Janna WatsonJanna Watson is a painter who has developed a unique style and approach to her work through her constant exploration of her materials. She believes that her work itself has been the greatest influence on her art. The more she paints, the more she understands what her materials want to do, and this understanding is reflected in her recent works.

Janna is currently working with a stunning and subtly nuanced colour palette that balances soft, luxuriant neutral shades with pops of peachiness and electric brights. Her approach to developing and curating her palette is intuitive, and she’s inspired by the relationship between the moon and the ocean and her own relationship to the “essence/moodiness” of blue. During a period Janna describes as the most dreary month in Ontario (November 2022), each night, Janna walked to the end of her road, where there’s a large open field, to watch the sunset; what she saw in the cold winter sky is what she has captured in her latest series, called “Skywriting.”

Janna’s trademark surreal, poetic, and humorous titles like “Mercury Is In the Microwave” create wonderful interplay with her sophisticated paintings and enable them to exist as complete little worlds of their own. She believes that humor and poetry are important to her creative expression because life can be unexpected and unconventional. Janna’s titles remind us not to take life—or her work, for that matter—too seriously.

The concept of Wu Wei has been significant to Janna’s creative process for her new exhibition, “Skywriting.” Her evolving spiritual quest has resonated with indigenous beliefs of reciprocity with nature. She is also intrigued by Tao I Ching’s belief in a source of power, not a god, and how living energy is divinity. Calligraphy gestures as art forms and the idea of instinctive force have also inspired Janna. Painting has become a daily discipline and a spiritual practice, and Janna knows she has made a strong work when a painting feels like it has created itself.
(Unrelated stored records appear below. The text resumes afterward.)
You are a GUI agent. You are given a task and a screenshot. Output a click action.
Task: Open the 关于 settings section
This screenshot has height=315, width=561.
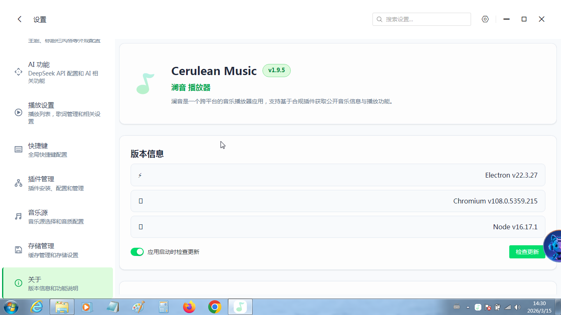click(57, 283)
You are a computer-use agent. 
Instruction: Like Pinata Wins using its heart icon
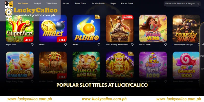coord(165,44)
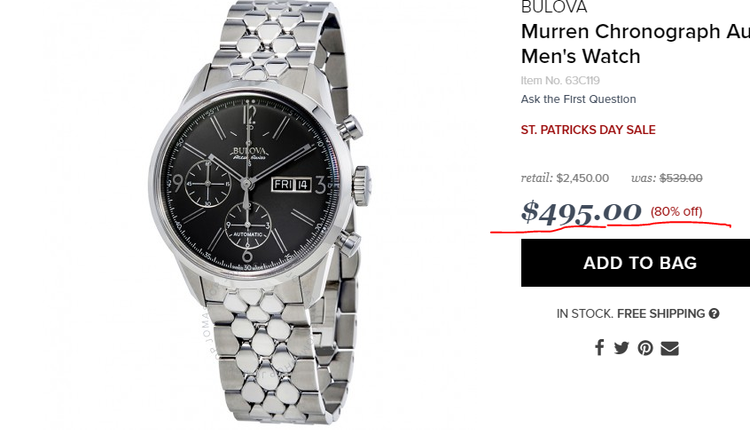Viewport: 750px width, 435px height.
Task: Share the watch on Twitter
Action: click(x=621, y=348)
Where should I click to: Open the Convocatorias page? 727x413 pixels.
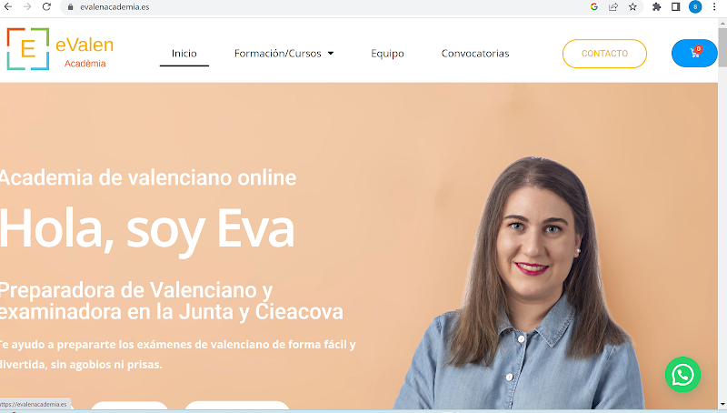click(x=475, y=54)
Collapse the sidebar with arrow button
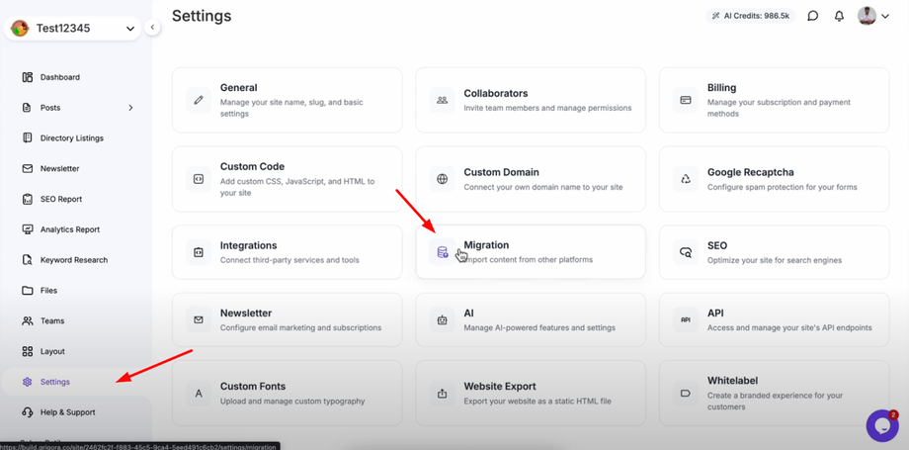 [x=152, y=28]
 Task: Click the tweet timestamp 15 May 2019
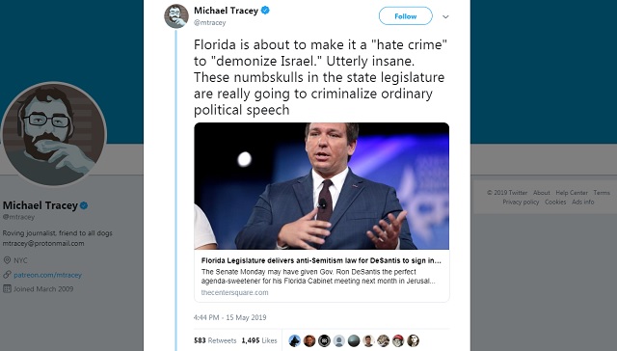pyautogui.click(x=229, y=317)
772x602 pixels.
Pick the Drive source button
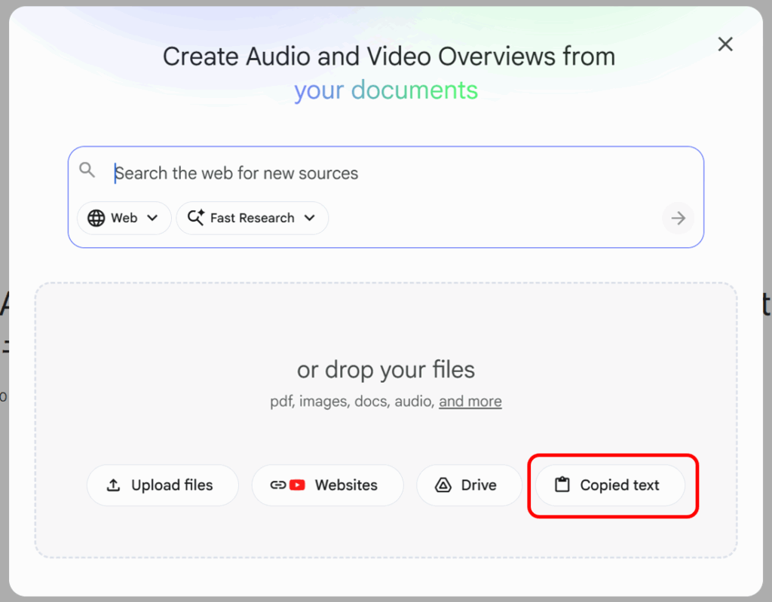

Janna’s gestures on her panels are of many different shapes and sizes. She describes her brushes as being pivotal in developing depth in her compositions. Her earlier work consists of a lot of the same brushstrokes, but in smaller bundles. However, she has been exploring dimensions using seven different brushes with silky bristles. Her brushes have a charming place in her collection because they are all flat, wide, and cute. She jokes that they have better haircuts than her.

In conclusion, Janna Watson’s work is a beautiful blend of the sky’s beauty, the concept of wu wei, and her own unique creative expression. Her art reminds us to find humor and poetry in the unexpected and unconventional moments of life and to approach our work and daily lives with harmony and a natural flow.